## Consegna 1
Secondo l'estratto sul legittimo interesse, quale diritto l'associazione deve in ogni caso assicurare, e in base a quale articolo del Gdpr?

## Estratto
Si noti che questo orientamento mette in fila:
a) la rilevanza e il riconoscimento sociale dell’attività caritatevole;
b) l’assenza o la minima entità del pregiudizio subito dall’interessato;
c) il possibile vantaggio per l’interessato che riceve aiuto e solidarietà.
Si ritiene, pertanto, che rientra nel legittimo interesse il trattamento effettuato da un ente di beneficenza o un’associazione senza scopo di lucro nel primo contatto a fini di sostegno e solidarietà sociale, a maggior ragione nell’ambito di una emergenza sanitaria.
Occorre, però, evidenziare che mettere a base di un trattamento il legittimo interesse del titolare significa avere effettuale la valutazione del legittimo interesse (detto anche LIA o legitimate interests assessment) e il bilanciamento tra le diverse esigenze. Del legittimo interesse bisogna dare conto nelle informative e nel registro del trattamento.
In sostanza assegnarsi la possibilità di trattare dati sulla base del legittimo interesse non è certo un alleggerimento degli adempimenti imposti dal Gdpr.
A ciò si aggiunga che in ogni caso l’associazione deve assicurare il diritto di opposizione ai sensi dell’articolo 21 Gdpr.
(Nella foto: l'Avvocato Ciccia Messina, esperto di privacy autore per Italia Oggi)
Va sottolineato, inoltre, se necessario, che evidentemente la finalità caritatevole non può essere usata come un facile passpartout per veicolare altre e diverse finalità, le quali sono illecite se non supportate da una propria idonea base giuridica.

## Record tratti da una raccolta
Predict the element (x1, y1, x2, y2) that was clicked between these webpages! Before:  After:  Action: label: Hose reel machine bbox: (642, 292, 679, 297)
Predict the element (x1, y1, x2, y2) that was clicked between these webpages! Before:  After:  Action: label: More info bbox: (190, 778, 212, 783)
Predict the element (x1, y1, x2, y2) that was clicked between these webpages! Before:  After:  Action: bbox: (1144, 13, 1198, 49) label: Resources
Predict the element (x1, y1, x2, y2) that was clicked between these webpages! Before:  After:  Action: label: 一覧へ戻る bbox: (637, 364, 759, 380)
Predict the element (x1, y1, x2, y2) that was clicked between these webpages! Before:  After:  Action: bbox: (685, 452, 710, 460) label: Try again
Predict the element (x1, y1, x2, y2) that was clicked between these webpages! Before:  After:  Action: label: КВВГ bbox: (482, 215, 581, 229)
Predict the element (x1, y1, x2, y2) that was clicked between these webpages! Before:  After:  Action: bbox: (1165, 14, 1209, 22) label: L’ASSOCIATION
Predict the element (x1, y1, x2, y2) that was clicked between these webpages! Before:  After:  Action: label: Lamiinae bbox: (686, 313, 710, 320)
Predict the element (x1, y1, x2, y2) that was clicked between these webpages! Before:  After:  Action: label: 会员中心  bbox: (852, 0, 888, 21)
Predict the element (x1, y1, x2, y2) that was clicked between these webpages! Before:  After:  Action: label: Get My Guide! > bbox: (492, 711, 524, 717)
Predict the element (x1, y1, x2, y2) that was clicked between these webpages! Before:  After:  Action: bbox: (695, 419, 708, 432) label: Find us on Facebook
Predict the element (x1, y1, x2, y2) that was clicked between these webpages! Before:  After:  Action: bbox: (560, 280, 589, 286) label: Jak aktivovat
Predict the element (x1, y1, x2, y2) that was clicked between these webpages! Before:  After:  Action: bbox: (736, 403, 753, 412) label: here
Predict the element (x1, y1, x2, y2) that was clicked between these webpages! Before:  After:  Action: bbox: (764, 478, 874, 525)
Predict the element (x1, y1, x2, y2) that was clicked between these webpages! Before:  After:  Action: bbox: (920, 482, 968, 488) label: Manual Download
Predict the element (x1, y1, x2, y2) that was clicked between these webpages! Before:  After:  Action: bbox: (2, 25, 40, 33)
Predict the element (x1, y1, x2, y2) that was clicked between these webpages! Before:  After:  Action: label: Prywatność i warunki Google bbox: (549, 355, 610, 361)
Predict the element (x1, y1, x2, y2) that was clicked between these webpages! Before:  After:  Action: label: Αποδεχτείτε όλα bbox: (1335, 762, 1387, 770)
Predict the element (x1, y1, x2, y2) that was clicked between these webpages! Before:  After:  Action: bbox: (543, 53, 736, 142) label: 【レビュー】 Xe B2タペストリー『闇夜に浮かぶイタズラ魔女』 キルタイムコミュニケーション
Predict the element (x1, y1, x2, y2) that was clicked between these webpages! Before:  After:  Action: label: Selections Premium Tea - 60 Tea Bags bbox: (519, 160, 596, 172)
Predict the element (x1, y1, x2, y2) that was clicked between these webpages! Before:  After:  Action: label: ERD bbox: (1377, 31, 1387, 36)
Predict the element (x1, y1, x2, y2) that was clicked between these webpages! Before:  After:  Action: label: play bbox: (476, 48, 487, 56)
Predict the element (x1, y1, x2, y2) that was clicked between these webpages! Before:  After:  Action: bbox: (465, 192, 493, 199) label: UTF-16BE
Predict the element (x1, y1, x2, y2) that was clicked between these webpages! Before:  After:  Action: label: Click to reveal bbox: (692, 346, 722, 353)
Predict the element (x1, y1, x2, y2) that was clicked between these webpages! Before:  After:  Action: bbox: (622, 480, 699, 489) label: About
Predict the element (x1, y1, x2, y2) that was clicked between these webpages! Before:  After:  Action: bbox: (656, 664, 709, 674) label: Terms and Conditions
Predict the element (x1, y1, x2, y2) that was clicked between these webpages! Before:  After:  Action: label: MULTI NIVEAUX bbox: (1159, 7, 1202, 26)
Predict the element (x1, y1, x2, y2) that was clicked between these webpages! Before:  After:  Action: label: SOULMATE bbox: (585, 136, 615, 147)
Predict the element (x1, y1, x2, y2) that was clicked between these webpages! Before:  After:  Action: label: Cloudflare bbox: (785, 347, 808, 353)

## Consegna 2
Trasforma in una tabella Markdown il tratto dei record che va dall'inizio fino alla riga che contiene "label: Try again", entrambi gli estremi compresi, omettendo le righe vuote. Usa le colonne "Numero" e "Riga del record".

## Soluzione svolta 1
Il diritto di opposizione, ai sensi dell'articolo 21 del Gdpr.

## Soluzione svolta 2
| Numero | Riga del record |
|---|---|
| 1 | Predict the element (x1, y1, x2, y2) that was clicked between these webpages! Before:  After:  Action: label: Hose reel machine bbox: (642, 292, 679, 297) |
| 2 | Predict the element (x1, y1, x2, y2) that was clicked between these webpages! Before:  After:  Action: label: More info bbox: (190, 778, 212, 783) |
| 3 | Predict the element (x1, y1, x2, y2) that was clicked between these webpages! Before:  After:  Action: bbox: (1144, 13, 1198, 49) label: Resources |
| 4 | Predict the element (x1, y1, x2, y2) that was clicked between these webpages! Before:  After:  Action: label: 一覧へ戻る bbox: (637, 364, 759, 380) |
| 5 | Predict the element (x1, y1, x2, y2) that was clicked between these webpages! Before:  After:  Action: bbox: (685, 452, 710, 460) label: Try again |